*** Begin section ***

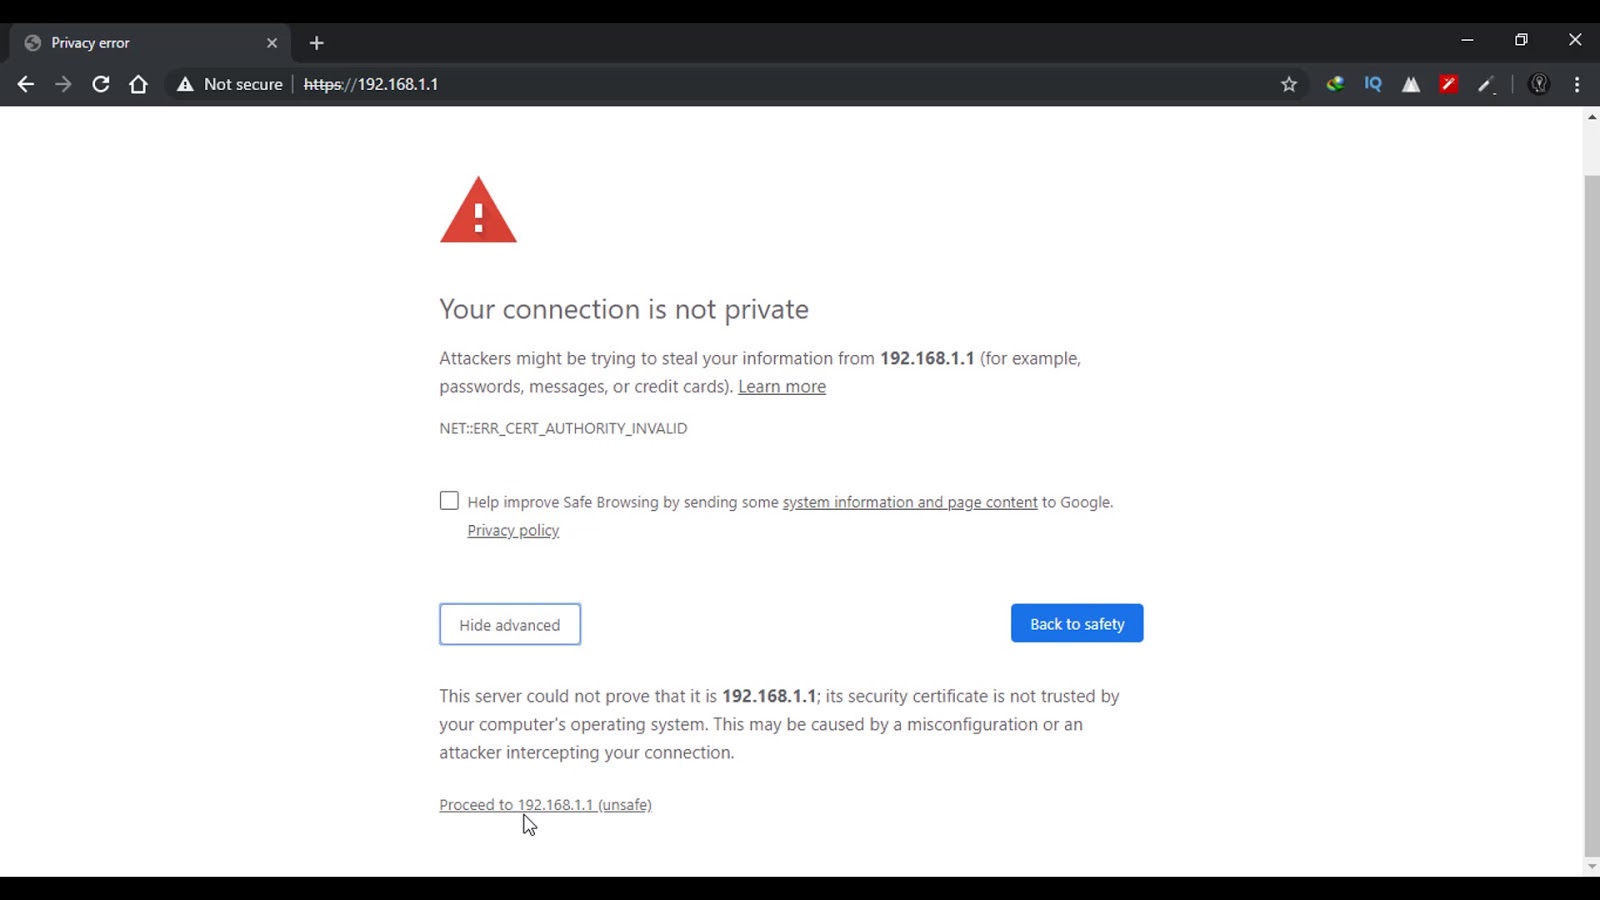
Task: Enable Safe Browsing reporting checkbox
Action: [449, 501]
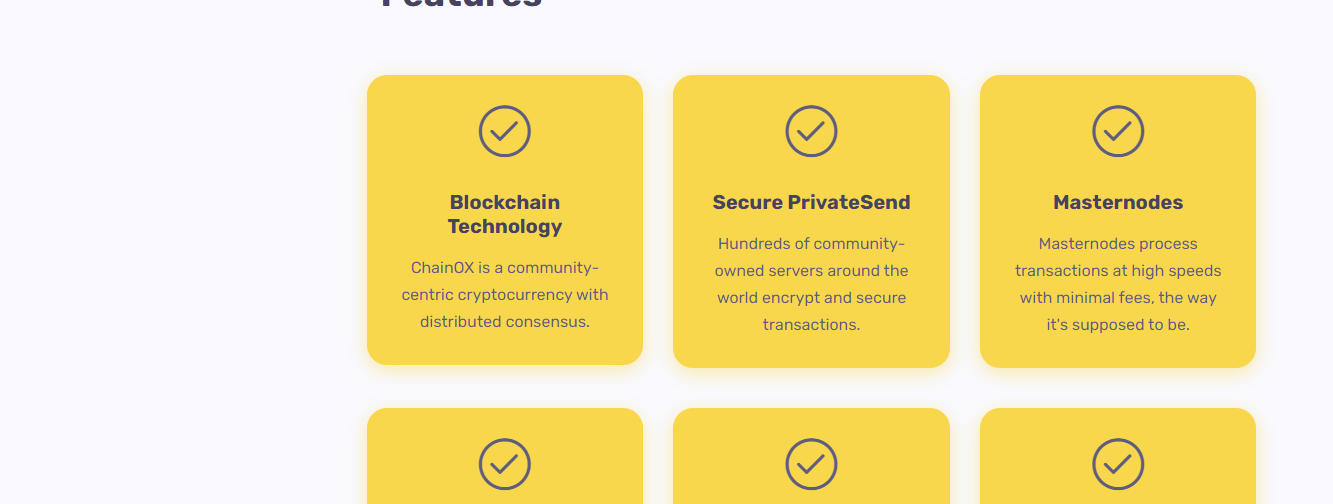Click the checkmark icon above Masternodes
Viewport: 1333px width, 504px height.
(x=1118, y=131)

*** End section ***
*** Begin section ***

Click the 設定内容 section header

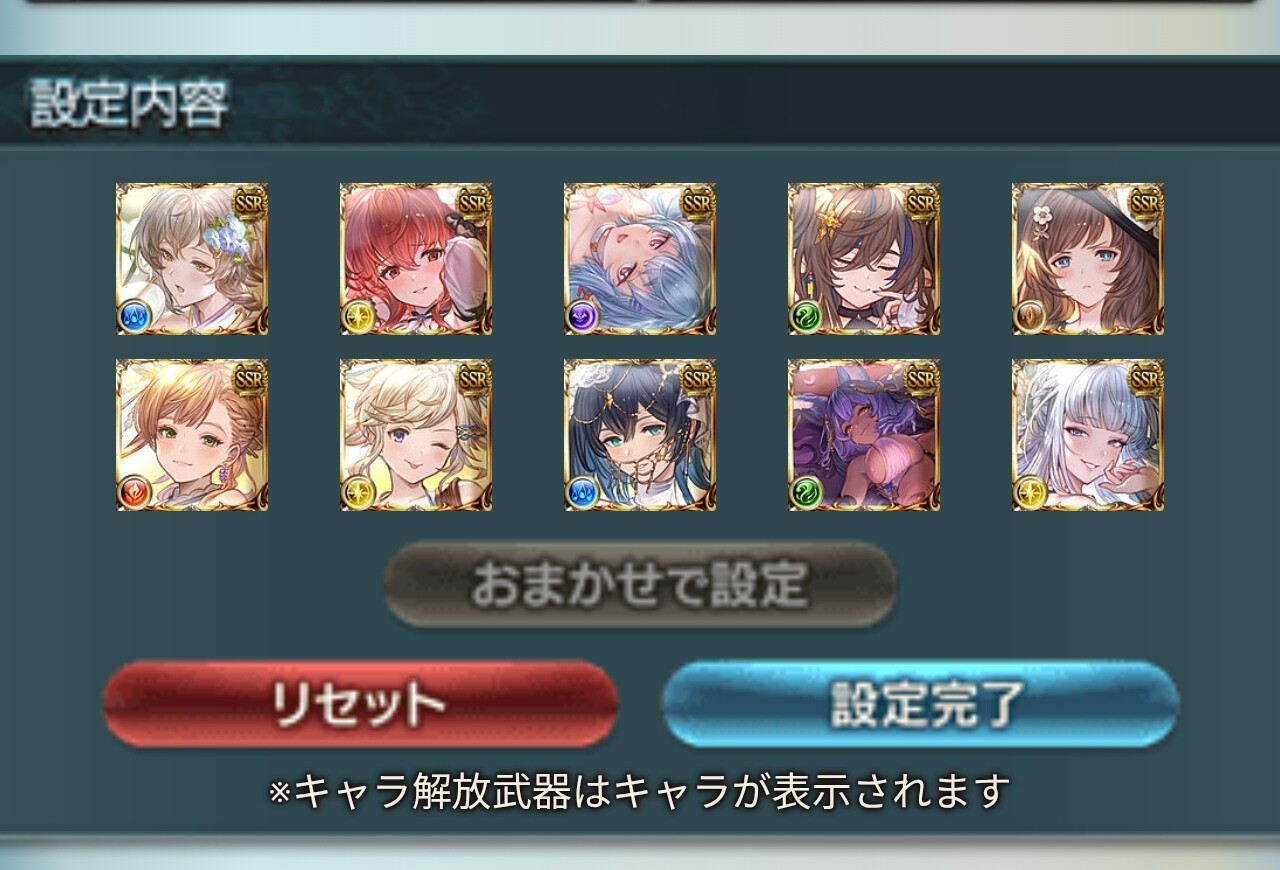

*** End section ***
*** Begin section ***

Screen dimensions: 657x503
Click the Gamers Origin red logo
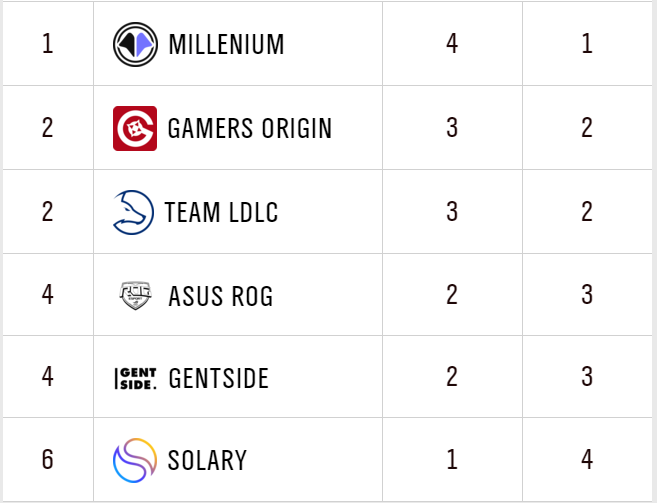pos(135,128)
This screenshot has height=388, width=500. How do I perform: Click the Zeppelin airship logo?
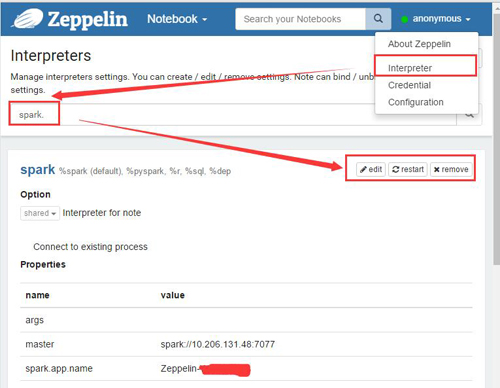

*** End section ***

## Exercise aim
Copy only this from above: the line containing "Click the Gamers Origin red logo", the line containing "This screenshot has", and all lines between, printed exactly. Leave out the pictures.

## Answer below
Click the Gamers Origin red logo
pos(135,128)
This screenshot has height=388, width=500. How do I perform: Click the Zeppelin airship logo?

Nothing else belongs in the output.